We live in a world where almost everything is centralized. To obtain food, most people don't go to a farm that is owned and run by a family. Instead, they usually go to a grocery store and buy food that was grown on large, corporately-owned fields in another country. The coffee that you buy was probably produced from beans grown in South America or Indonesia on a plantation owned by a large corporation. That corporation probably paid workers little amounts of money for them to work the fields. The end product of ground coffee was perhaps shipped to a centralized warehouse — say, a Folgers or Maxwell House warehouse — then distributed it to stores that are corporately owned by a central organization. If you bought the coffee at Wal-Mart, you bought it from a centralized organization that does not do commerce on a local level.

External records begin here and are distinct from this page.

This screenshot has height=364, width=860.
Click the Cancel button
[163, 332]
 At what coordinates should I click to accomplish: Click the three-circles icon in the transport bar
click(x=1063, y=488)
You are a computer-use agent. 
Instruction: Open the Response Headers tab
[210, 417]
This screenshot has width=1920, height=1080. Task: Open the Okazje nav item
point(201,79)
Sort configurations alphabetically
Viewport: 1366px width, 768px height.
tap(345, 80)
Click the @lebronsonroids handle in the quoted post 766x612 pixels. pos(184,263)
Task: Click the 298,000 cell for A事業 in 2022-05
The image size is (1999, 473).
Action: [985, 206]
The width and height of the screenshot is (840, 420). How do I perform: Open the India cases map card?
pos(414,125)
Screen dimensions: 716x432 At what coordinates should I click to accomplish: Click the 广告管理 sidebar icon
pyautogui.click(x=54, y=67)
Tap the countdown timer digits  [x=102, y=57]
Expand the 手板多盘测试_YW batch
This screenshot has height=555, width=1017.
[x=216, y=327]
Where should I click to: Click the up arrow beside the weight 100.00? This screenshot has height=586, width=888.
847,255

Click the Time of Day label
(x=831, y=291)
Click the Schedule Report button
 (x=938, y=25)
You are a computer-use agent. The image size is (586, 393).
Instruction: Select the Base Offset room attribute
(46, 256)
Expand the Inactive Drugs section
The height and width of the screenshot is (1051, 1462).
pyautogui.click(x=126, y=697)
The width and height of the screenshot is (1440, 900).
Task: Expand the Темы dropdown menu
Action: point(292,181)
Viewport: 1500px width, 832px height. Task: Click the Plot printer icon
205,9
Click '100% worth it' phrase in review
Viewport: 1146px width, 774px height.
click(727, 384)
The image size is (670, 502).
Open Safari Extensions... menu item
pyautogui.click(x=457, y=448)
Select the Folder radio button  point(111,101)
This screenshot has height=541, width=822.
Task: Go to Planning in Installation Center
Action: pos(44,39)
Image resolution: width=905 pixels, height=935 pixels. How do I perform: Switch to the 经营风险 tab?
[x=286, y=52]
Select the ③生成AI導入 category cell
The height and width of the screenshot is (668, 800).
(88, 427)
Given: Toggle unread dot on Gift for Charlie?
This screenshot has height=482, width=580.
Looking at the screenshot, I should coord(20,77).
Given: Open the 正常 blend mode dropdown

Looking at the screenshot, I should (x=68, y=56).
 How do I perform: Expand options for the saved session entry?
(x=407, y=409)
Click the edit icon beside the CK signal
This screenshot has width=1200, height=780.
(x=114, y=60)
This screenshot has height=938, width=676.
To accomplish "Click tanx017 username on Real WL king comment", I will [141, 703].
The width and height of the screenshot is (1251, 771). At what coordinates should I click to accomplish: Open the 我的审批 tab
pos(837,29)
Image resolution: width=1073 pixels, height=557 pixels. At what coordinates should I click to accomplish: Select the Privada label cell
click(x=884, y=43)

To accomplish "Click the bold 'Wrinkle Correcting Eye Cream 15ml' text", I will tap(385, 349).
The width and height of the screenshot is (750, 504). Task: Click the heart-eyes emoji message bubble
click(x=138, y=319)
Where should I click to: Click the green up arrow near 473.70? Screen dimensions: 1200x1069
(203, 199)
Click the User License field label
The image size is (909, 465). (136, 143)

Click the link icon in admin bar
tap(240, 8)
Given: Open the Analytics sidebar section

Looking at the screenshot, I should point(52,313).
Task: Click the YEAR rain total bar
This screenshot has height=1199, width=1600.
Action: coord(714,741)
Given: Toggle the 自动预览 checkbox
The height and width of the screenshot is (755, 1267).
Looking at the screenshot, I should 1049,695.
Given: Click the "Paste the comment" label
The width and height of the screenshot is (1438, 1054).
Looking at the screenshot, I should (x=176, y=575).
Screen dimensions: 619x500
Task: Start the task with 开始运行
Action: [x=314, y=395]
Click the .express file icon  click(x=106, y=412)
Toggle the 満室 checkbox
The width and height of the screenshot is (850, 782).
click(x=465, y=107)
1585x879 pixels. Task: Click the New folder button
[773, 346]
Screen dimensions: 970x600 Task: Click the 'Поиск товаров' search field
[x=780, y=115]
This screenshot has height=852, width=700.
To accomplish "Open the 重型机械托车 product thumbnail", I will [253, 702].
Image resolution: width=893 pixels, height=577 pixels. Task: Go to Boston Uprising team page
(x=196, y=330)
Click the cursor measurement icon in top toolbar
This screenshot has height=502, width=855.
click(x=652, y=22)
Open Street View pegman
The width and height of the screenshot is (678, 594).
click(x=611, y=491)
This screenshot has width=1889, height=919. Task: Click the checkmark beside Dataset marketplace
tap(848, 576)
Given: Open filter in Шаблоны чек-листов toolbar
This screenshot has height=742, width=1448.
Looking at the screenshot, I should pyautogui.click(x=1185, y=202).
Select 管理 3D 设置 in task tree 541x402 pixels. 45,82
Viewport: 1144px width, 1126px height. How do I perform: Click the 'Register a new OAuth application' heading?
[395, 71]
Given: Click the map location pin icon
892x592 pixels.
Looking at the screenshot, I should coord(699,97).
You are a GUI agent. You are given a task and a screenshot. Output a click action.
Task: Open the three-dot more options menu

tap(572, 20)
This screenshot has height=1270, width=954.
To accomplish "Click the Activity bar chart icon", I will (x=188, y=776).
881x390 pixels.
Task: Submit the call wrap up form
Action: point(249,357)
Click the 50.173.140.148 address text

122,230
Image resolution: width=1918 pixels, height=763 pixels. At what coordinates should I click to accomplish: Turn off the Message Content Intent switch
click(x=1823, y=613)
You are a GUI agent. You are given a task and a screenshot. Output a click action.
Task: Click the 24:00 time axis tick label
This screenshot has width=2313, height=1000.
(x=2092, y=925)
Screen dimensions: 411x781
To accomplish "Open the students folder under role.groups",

Unless you take care to make sure that the cloth used to make your clothes were obtained from a local place and then sewn by a local seamstress or tailor, your clothes were probably produced in the same way. The fibers used to create the cloth were probably grown on a large plantation in a poor part of the world, and workers were paid slave wages to tend to it. Another set of workers toiled in sweatshops, making pennies for their time and energy, to turn the fiber into fabric and then the fabric into clothes. By the time the clothes made their way to you, the consumer, and the centralized company that produces the clothes — say, Gap, Old Navy, JCPenney, or Nike — has made a tremendous profit.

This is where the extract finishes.